═══ MATERIAL PROVIDED ═══
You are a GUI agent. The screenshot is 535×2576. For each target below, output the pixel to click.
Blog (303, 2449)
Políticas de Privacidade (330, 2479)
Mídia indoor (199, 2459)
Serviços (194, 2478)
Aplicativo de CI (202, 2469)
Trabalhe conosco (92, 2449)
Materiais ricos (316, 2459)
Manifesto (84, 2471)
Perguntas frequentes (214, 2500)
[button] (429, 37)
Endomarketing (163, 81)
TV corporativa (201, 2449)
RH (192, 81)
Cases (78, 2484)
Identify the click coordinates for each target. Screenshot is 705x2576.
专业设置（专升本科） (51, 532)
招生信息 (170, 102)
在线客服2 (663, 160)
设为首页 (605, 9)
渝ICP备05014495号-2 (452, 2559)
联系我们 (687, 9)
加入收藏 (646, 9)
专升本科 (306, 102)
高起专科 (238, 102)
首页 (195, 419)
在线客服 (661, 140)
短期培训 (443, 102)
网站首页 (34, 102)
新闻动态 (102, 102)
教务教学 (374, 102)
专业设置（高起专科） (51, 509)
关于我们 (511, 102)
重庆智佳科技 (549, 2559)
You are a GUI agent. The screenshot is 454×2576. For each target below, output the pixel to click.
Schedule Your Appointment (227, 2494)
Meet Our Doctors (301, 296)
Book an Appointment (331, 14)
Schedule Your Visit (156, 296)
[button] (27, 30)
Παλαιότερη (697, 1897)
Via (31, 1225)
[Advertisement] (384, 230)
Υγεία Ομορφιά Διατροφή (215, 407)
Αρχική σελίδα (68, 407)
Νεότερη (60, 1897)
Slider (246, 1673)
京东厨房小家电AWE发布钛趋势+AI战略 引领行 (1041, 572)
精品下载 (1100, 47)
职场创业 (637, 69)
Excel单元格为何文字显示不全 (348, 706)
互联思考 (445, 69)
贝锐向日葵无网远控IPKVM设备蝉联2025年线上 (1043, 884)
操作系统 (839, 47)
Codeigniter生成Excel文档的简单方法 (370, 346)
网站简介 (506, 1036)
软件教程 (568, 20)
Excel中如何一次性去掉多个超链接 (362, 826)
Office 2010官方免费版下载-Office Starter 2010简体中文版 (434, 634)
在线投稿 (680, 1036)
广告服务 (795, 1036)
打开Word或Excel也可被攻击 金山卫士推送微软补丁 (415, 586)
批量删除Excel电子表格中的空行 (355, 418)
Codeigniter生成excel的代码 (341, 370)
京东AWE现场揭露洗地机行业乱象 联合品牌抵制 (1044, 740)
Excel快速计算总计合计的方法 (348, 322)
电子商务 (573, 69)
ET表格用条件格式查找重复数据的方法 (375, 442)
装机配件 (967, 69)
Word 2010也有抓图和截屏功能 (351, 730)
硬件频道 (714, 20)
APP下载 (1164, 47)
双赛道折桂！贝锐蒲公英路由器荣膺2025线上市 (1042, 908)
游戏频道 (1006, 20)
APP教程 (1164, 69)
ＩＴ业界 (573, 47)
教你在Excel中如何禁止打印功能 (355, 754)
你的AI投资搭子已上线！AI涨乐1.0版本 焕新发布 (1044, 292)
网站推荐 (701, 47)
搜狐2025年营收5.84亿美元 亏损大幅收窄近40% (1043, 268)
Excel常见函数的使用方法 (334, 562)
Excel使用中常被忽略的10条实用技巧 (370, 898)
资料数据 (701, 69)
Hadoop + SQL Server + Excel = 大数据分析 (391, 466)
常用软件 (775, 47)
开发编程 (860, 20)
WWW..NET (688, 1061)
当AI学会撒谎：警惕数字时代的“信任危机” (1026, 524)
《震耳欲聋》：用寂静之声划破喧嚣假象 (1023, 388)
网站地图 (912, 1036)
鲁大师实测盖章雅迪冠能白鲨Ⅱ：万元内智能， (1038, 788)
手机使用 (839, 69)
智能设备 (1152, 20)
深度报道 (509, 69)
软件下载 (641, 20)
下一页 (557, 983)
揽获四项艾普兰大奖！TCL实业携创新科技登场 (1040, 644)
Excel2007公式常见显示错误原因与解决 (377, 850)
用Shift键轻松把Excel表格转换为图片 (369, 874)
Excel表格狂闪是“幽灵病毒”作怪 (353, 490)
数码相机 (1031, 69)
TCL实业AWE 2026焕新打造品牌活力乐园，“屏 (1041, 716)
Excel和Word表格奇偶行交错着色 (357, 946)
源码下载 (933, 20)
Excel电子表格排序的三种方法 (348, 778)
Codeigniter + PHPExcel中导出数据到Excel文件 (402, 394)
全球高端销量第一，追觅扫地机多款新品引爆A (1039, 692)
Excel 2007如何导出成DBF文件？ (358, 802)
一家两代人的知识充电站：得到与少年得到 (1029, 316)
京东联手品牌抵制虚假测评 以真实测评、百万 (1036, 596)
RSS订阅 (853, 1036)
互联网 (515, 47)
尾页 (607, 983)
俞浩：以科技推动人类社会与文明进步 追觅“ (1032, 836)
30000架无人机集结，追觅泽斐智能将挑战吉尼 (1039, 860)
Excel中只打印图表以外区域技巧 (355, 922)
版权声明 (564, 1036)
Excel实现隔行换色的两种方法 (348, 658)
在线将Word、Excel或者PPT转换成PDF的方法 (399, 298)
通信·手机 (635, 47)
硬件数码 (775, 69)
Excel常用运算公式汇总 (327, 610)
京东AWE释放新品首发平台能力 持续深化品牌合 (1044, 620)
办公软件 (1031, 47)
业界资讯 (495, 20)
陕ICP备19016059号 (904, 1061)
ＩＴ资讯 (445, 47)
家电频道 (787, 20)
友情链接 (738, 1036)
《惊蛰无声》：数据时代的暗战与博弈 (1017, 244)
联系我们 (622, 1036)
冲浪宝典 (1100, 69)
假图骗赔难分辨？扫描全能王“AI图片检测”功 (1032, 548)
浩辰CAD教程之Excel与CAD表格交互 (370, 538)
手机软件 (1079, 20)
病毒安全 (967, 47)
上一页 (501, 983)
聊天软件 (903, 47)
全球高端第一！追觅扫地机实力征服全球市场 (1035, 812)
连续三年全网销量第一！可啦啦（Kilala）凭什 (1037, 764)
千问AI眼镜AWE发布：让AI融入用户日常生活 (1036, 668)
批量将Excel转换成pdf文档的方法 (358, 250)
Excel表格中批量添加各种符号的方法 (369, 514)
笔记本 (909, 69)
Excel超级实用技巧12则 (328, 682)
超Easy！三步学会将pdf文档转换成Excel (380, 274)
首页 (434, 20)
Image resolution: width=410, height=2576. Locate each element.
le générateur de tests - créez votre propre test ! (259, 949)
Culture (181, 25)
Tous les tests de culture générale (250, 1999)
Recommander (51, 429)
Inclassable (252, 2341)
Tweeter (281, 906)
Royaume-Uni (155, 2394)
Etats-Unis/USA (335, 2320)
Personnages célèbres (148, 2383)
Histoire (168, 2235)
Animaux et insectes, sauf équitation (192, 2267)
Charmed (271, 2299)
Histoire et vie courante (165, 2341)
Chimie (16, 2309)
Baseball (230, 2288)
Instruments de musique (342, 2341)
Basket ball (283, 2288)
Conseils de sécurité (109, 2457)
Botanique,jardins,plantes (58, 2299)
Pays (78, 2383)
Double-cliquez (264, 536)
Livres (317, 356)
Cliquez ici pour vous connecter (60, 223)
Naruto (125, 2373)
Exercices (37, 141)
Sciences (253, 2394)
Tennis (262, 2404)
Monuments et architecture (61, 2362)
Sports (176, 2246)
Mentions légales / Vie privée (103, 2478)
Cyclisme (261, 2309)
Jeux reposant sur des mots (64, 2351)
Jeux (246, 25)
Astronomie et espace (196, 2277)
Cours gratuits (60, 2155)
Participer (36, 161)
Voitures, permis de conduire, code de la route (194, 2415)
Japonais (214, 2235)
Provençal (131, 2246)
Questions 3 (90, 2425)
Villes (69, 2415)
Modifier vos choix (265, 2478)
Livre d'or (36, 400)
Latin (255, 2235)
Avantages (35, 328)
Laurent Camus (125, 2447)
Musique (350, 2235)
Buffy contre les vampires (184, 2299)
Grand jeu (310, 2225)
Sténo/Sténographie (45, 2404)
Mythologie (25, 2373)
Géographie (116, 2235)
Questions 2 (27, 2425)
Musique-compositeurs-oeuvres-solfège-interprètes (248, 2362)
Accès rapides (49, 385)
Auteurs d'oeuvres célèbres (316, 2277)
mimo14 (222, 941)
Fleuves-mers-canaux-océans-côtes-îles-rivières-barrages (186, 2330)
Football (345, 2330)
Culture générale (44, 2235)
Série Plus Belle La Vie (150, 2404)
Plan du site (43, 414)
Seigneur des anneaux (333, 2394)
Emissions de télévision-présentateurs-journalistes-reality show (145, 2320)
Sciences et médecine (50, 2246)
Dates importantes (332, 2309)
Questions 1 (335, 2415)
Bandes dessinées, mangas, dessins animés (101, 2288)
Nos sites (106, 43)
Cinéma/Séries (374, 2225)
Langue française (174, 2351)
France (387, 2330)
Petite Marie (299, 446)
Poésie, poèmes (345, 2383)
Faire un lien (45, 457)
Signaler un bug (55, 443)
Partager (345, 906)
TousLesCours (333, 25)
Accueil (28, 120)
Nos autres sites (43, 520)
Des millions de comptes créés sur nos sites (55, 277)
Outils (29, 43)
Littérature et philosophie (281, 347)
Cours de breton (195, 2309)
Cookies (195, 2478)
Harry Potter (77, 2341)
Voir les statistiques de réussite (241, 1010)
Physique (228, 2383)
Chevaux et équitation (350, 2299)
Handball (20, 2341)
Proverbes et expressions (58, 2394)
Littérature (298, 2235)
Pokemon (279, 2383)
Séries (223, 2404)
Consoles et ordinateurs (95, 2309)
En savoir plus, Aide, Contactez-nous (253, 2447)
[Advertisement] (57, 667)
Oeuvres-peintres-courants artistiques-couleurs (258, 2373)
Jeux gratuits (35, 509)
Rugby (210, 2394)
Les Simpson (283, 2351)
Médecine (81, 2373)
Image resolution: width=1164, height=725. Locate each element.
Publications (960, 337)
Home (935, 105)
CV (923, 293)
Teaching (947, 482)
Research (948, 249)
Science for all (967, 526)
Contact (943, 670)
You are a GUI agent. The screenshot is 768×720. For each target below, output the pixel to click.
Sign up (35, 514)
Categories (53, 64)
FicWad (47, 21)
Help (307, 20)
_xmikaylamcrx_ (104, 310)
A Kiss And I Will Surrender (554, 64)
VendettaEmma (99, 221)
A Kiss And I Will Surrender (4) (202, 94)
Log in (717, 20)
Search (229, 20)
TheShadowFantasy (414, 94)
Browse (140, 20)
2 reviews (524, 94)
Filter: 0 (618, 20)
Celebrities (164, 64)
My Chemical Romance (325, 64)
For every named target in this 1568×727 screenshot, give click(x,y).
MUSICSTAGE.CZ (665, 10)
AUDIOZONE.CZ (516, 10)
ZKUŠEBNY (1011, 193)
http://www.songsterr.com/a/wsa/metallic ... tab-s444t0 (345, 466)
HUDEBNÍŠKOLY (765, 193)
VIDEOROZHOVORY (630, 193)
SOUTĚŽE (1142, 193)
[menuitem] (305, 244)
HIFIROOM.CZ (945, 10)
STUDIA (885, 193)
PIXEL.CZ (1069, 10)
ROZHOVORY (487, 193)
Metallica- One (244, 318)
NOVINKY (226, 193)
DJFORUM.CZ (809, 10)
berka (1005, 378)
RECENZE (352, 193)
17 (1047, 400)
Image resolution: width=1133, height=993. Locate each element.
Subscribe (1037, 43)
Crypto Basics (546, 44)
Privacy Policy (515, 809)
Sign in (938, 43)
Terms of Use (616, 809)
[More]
═══
- _SET TASK_: Gather every line of the data above that contains the string "Questions", treating uppercase and lowercase letters as different.

- _THE REPLY_:
Questions 3 (90, 2425)
Questions 2 (27, 2425)
Questions 1 (335, 2415)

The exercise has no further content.